:: EXTRAIT DU DOCUMENT ::
A. L'article 20 additionnel de la loi no 657 sur les fonctionnaires de l'État
23. L'article 20 additionnel de la loi no 657 du 14 juillet 1965 sur les fonctionnaires de l'État, intitulé « Obligation de résidence », avant son abrogation par la loi no 6111 du 13 février 2011, se lisait ainsi :« (...)
Les fonctionnaires de l'État ne peuvent sortir pendant les jours fériés des frontières de leur ville de résidence sans l'autorisation de leurs supérieurs hiérarchiques. »
B. L'article 7 de la loi no 2577 sur la procédure de contentieux administratif
24. L'article 7 de la loi no 2577 du 6 janvier 1982 sur la procédure de contentieux administratif, intitulé « Délai de saisine », est ainsi libellé :« (...)
4. (...) Lorsqu'un acte [réglementaire] est appliqué, les intéressés peuvent introduire un recours contre l'acte réglementaire, contre l'acte individuel appliqué ou contre les deux. Le fait que l'acte réglementaire ne soit pas annulé n'empêche pas l'annulation de l'acte individuel [adopté sur le fondement de cet acte réglementaire]. »
C. L'article 4 du règlement disciplinaire relatif aux dirigeants, enseignants et fonctionnaires des établissements d'enseignement supérieur
25. L'article 4 du règlement disciplinaire relatif aux dirigeants, enseignants et fonctionnaires des établissements d'enseignement supérieur, publié au journal officiel le 21 août 1982, se lit comme suit :« Les sanctions disciplinaires
Article 4. Les sanctions disciplinaires sont les suivantes :
(...)
b) Blâme : notification par écrit d'une faute commise dans la fonction ou dans le comportement,
(...)
d) Réduction de salaire : réduction du salaire brut entre 1/30 et 1/8,
(...) »
26. L'article 8/g du même règlement, avant son abrogation le 29 janvier 2014, était libellé comme suit :« Réduction de salaire
Article 8. Les actes et situations nécessitant la sanction de réduction de salaire sont les suivants :
(...)
g) Sortir des frontières de sa ville de résidence sans autorisation »

:: DONNÉES ENREGISTRÉES ::
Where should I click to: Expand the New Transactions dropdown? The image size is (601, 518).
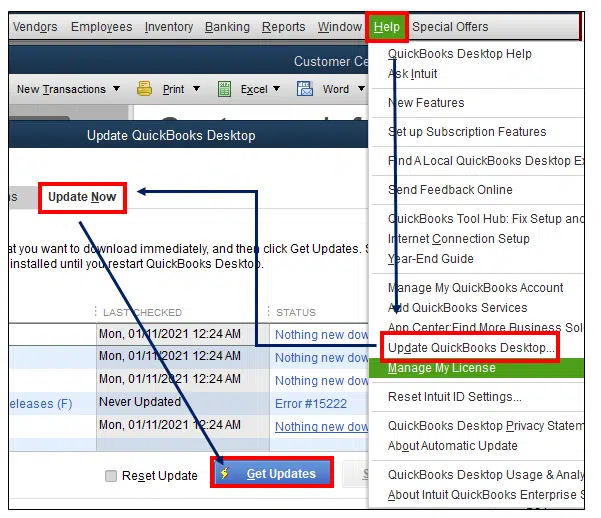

:: EXERCICE BREF ::
Prolongez l'extrait sur les règles de résidence et de discipline des fonctionnaires en reprenant juste après sa dernière phrase. Ces données sont tirées d'une source différente de celle de l'extrait.

:: RÉPONSE ATTENDUE ::
27. L'article 16 du règlement est ainsi libellé :« [Lorsqu'il est décidé de] sanctionner un dirigeant, enseignant ou fonctionnaire (...) qui [a effectué des bons] travaux et a eu une bonne ou très bonne [appréciation] lors de ses services passés, une sanction plus légère peut être appliquée. »
D. La Recommandation no 1762(2006) de l'Assemblée parlementaire du Conseil de l'Europe : « Liberté académique et autonomie des universités »
28. La Recommandation 1762 (2006) adoptée par l'Assemblée parlementaire du Conseil de l'Europe relative à la sauvegarde de la liberté d'expression académique énonce notamment que :
« (...)
4. Conformément à la Magna Charta Universitatum, l'Assemblée réaffirme le droit des universités à la liberté académique et à l'autonomie, droit qui recouvre les principes suivants :
4.1. la liberté académique, dans la recherche comme dans l'enseignement, devrait garantir la liberté d'expression et d'action, la liberté de communiquer des informations de même que celle de rechercher et de diffuser sans restriction le savoir et la vérité ;
4.2. l'autonomie institutionnelle des universités devrait recouvrir un engagement indépendant envers leur mission culturelle et sociale traditionnelle, toujours essentielle aujourd'hui, à travers une politique d'enrichissement des savoirs, une bonne gouvernance et une gestion efficace ;
4.3. l'Histoire a montré que les atteintes à la liberté académique et à l'autonomie des universités ont toujours entraîné un recul sur le plan intellectuel, et donc une stagnation économique et sociale ;
(...)
6. Avec l'avènement de la société du savoir, il est aujourd'hui évident que, pour répondre aux nouvelles évolutions, un nouveau contrat entre université et société est nécessaire. Les libertés universitaires doivent être considérées comme s'accompagnant d'une contrepartie inévitable: la responsabilité sociale et culturelle des universités, et leur obligation de rendre des comptes au public et de faire état de leur propre mission. »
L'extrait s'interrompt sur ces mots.